→ Given task A: In the forum thread about scraping a map website, rewrite the passage between "However based on" and "my code below.", inclusive, substituting "search field" for "search box".
→ Given task B: In the forum thread about scraping a map website, what title appears in the HTML returned by the original poster's first code?
→ Given task C: Resume the forum thread about scraping a map website from the point where it stops.

→ Excerpt provided:
>> BEGIN

Python Forum
Thread Rating:
  • 0 Vote(s) - 0 Average
  • 1
  • 2
  • 3
  • 4
  • 5
why I can't scrape a website?
#1
I'm trying to get all the names of restaurants with 'food' keyword from the following website. However, I need to learn more things in order to just pick out the names. So I just want to try out to scrape all the page first but having trouble.

My codes:

import requests
from bs4 import BeautifulSoup

url = 'https://map.naver.com'
req = requests.get(url)
bs = BeautifulSoup(req.text, 'html.parser')
print(bs)

The result:

<!DOCTYPE HTML PUBLIC "-//IETF//DTD HTML 2.0//EN">

<html><head>
<title>400 Bad Request</title>
</head><body>
<h1>Bad Request</h1>
<p>Your browser sent a request that this server could not understand.<br/>
</p>
</body></html>
Reply
#2
try adding in a bogus header
import requests
from bs4 import BeautifulSoup

headers = {
    "User-Agent": "Mozilla/5.0 (Windows NT 10.0; Win64; x64) AppleWebKit/537.36 (KHTML, like Gecko) Chrome/71.0.3578.98 Safari/537.36"
}

url = 'https://map.naver.com'
req = requests.get(url, headers=headers)
bs = BeautifulSoup(req.text, 'html.parser')
print(bs)
However based on the results being javascript, you may need selenium instead of requests to obtain the correct HTML.
Recommended Tutorials:
Reply
#3
Thanks for the response, Metulburr. I really appreciate it. I could scrape the page.
I will take a look into Selenium and tutorials you have mentioned to get better.

I have one more question.

I typed in 'vr' in a search box from https://map.naver.com/ but the address doesn't get changed. I was expecting longer address instead of just https://map.naver.com/

So I clicked onto one of the names of the result and ctrl+shift+i > network tab > searched for a request including arcade information which is added to my code below.

My question is how I can scrape this page? I used the header but I've got an unexpected result.

import requests
from bs4 import BeautifulSoup

headers = {
    "User-Agent": "Mozilla/5.0 (Windows NT 10.0; Win64; x64) AppleWebKit/537.36 (KHTML, like Gecko) Chrome/71.0.3578.98 Safari/537.36"
}
        

url = 'https://map.naver.com/search2/local.nhn?sm=hty&searchCoord=127.1302174%3B37.4119829&isFirstSearch=true&query=vr&menu=location&mpx=02135620%3A37.4119829%2C127.1302174%3AZ11%3A0.0195464%2C0.0085920'
req = requests.get(url, headers=headers)

>> END

→ Extracted entries:
>> BEGIN

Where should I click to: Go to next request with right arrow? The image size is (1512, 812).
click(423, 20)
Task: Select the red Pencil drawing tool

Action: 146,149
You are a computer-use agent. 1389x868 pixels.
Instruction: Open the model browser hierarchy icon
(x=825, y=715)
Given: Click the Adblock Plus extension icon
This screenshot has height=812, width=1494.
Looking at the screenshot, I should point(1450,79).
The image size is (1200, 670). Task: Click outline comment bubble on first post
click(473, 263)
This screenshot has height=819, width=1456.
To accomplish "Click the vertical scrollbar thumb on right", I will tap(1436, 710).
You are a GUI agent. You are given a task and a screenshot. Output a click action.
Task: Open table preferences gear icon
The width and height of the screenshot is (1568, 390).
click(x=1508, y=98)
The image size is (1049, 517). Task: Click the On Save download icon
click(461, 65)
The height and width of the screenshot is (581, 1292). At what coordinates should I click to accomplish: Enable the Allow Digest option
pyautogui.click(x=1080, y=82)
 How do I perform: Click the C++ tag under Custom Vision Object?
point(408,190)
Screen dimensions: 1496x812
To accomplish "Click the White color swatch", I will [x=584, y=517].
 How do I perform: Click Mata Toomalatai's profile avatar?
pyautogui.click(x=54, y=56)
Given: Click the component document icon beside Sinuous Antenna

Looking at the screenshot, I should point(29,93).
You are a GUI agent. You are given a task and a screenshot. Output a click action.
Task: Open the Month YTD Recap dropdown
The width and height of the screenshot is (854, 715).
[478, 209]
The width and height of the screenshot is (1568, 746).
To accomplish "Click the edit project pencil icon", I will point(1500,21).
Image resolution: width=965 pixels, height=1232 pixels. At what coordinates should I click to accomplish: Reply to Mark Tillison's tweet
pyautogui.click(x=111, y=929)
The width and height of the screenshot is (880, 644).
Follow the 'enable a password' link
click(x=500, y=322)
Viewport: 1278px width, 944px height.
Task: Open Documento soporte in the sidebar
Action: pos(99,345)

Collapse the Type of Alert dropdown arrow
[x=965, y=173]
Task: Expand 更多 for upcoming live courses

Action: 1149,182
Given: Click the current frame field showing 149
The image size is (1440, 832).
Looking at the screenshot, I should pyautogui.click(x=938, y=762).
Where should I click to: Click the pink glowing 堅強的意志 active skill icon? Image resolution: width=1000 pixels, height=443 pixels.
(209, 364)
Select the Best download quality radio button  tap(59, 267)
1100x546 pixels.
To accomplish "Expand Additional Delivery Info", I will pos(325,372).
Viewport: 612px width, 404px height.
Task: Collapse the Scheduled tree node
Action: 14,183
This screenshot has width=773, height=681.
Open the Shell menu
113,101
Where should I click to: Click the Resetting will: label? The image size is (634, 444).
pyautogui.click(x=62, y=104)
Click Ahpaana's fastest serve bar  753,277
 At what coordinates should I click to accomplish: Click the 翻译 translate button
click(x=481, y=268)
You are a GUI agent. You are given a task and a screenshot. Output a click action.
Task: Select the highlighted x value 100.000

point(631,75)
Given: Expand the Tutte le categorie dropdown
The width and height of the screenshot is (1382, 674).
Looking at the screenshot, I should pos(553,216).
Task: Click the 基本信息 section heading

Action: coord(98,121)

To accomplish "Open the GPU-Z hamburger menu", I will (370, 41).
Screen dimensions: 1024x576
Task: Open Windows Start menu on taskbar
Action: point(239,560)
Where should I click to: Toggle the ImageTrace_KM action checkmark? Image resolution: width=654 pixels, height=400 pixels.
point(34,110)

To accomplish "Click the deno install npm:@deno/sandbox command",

>> END

→ Expected answer A:
However based on the results being javascript, you may need selenium instead of requests to obtain the correct HTML.
Recommended Tutorials:
Reply
#3
Thanks for the response, Metulburr. I really appreciate it. I could scrape the page.
I will take a look into Selenium and tutorials you have mentioned to get better.

I have one more question.

I typed in 'vr' in a search field from https://map.naver.com/ but the address doesn't get changed. I was expecting longer address instead of just https://map.naver.com/

So I clicked onto one of the names of the result and ctrl+shift+i > network tab > searched for a request including arcade information which is added to my code below.

→ Expected answer B: 400 Bad Request

→ Expected answer C:
bs = BeautifulSoup(req.text, 'html.parser')
print(bs)
Error:
{ "error": { "code": "HMAC_AUTH_FAILED", "msg": "Hmac Authentication has failed.", "extraInfo": null } }
Reply
#4
the entire website is ran off of javascript. If you turn off javascript in your browser the entire website does nothing and the search bar does nothing. You will need selenium to do anything on that site.
Recommended Tutorials:
Reply
#5
The first ting you should look at with sites like this if there is a API.
NAVER Open API sample code Python on GitHub.
Only if can not find what you look for in API should try to scrape,but this can be difficult/not possible even with Seleium on sites like this.
Reply
#6
Hi,

First off, thank you for all of your support, metulburr and snippsat.

I solved how to scrape the page by using their APIs. I learned I should send a certain type of header in order to make use of their APIs such as an approved client id and key.

My next mission will be how to collect names and print in excel or notepad. I will ask you more questions!

I'm sharing a sample code for using their APIs:

import os
import sys
import urllib.request
client_id = "YOUR_CLIENT_ID"
client_secret = "YOUR_CLIENT_SECRET"
encText = urllib.parse.quote("검색할 단어")
url = "https://openapi.naver.com/v1/search/blog?query=" + encText # json 결과
# url = "https://openapi.naver.com/v1/search/blog.xml?query=" + encText # xml 결과
request = urllib.request.Request(url)
request.add_header("X-Naver-Client-Id",client_id)
request.add_header("X-Naver-Client-Secret",client_secret)
response = urllib.request.urlopen(request)
rescode = response.getcode()
if(rescode==200):
    response_body = response.read()
    print(response_body.decode('utf-8'))
else:
    print("Error Code:" + rescode)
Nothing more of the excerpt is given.